Jan, uh, Guv Jan, this here economy stinks, and you and your fellow ‘publicans don’t even get along anymore, so here’s an idea taken from the page of Oklahoma Gov. Brad Henry.

Today, Henry is expected to sign an executive order that names the Flaming Lips’ “Do You Realize?” as the official rock song of Oklahoma. There was a contest, and the Lips beat out The All-American Rejects, Leon Russell and The Call—although I can’t believe Leon Russell didn’t kick some ass.

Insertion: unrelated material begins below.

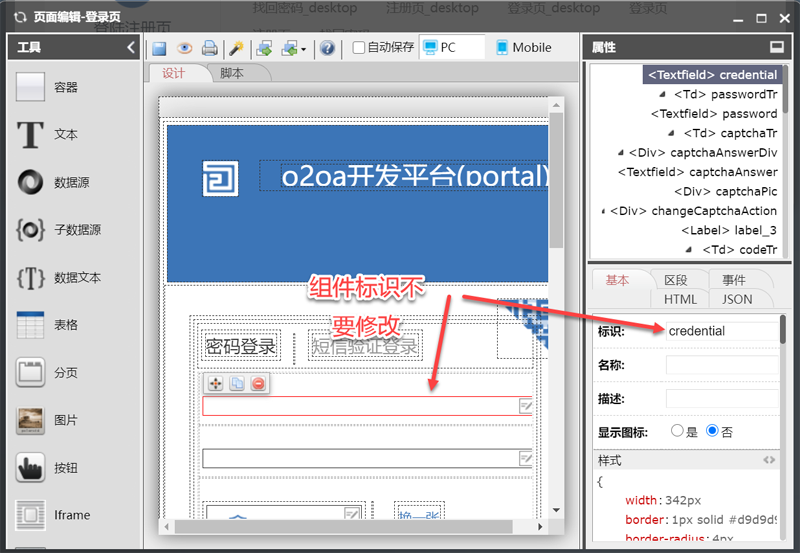Click the red delete icon above textfield
Screen dimensions: 800x553
click(x=259, y=384)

And sure, those musicians come with their controversy. One Lips member wore a T-shirt with that there hammer-and-sickle communist symbol, and the state House of Representatives therefore rejected them. The OK guv vetoed the House vote, and now there’s a ceremony and the band is printing hammer-and-sickle shirts for the occasion. That’s got to be good for their economy.

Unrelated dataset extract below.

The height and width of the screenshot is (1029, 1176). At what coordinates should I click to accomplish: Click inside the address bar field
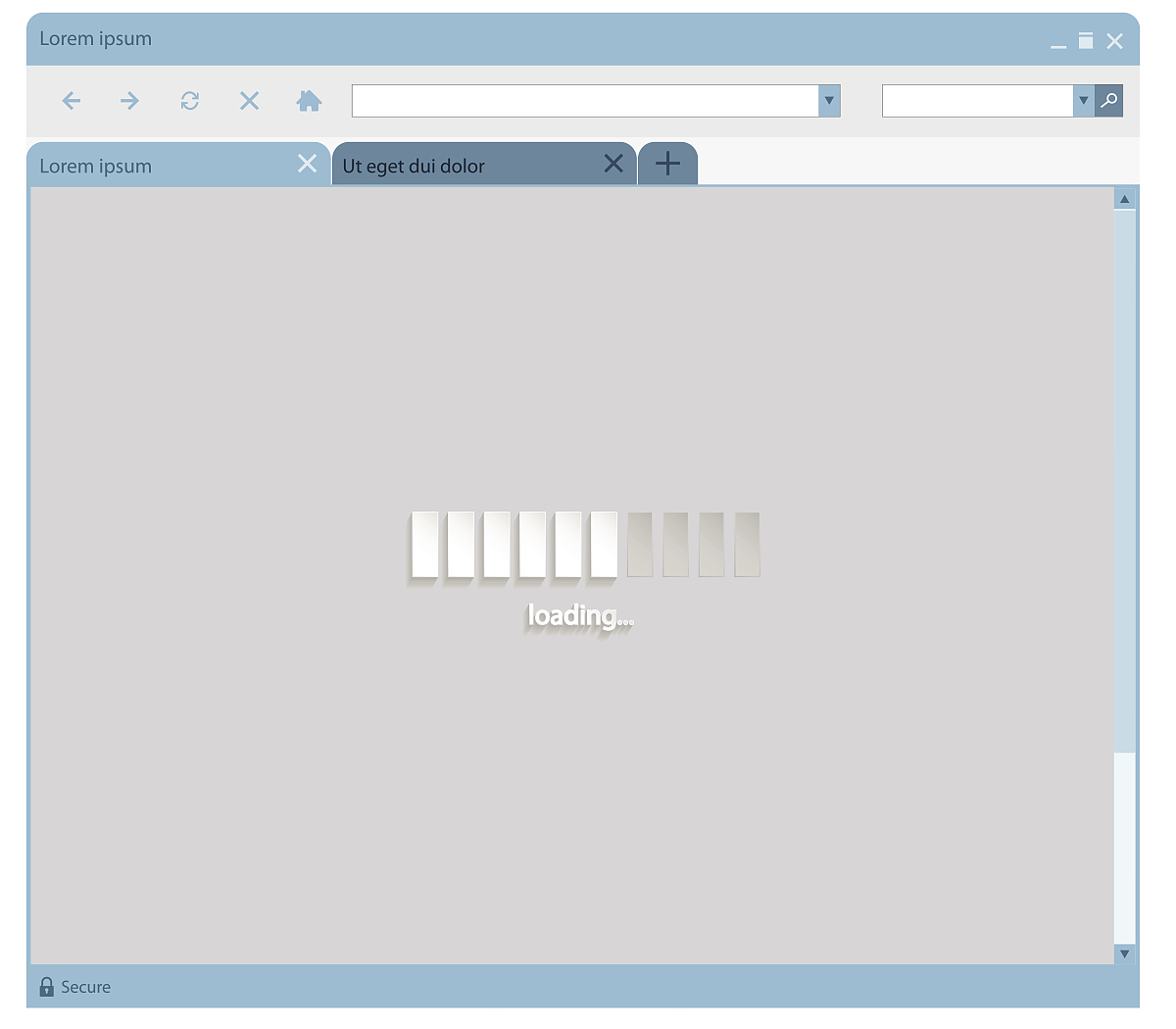point(584,101)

So Guv Jan, why not have a contest of our own? It’s just what we need to get our minds off of border politics, swine flu and those pesky Democrats who make the budget process all too realistic. Rock ‘n’ roll, as they say, ma’am, can save our souls and maybe even save Rio Nuevo.

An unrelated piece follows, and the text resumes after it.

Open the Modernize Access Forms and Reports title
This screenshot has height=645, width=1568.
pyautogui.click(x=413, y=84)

May I be so bold as to offer the first suggestion: Calexico. Yes, I know they are rooted in Pima County, that Southern Arizona domicile of all things hippie and crazy, as Antenori likes to say. But take a listen to “Alone Again Or.” And while I can’t promise there won’t be a little controversy—after all, Joey, John and the boys might wear plaid guayaberas for the occasion—you can’t go wrong right now with our own diversion.

Come on down and hear for yourself this Saturday, May 2 at the The Rialto.

https://youtube.com/watch?v=22lWrq1-XEE%26hl%3Den%26fs%3D1

8 replies on “Jan, Guv Jan, We Need an Official Rock Song”

  1. That’s gonna be a great show.

    I’m not sure about “Alone Again Or” as Arizona’s official song, tho. Maybe “Across the Wire.” Or “Man Made Lake.”

    Or Al Perry’s “We Got Cactus” might work.

  2. Ted, your argument is with Mari. I went with original numbers from Calexico. Although my alternative Al Perry suggestion is indeed a cover of a Bloodspasm song. But they are (were?) locals!

  3. “Do You Realize” is a great song — I want it played at my funeral many years from now. (That was more than you needed to know, probably.)

    Chorus:
    And instead of saying all of your goodbyes – Let them know,
    You realize that life goes fast
    It’s hard to make the good things last
    You realize the sun doesn’t go down
    It’s just an illusion caused by the world spinning round

  4. I don’t trust the Lege on this one. Leave it up to them and the song will probably end up being something by Roger Cline, like The King of the Hill theme. Even worse, it might be something insipid by some American Idol also-ran from Scottsdale.

  5. “It’s just what we need to get our minds off of border politics, swine flu and those pesky Democrats who make the budget process all too realistic…”

    Strike “of.”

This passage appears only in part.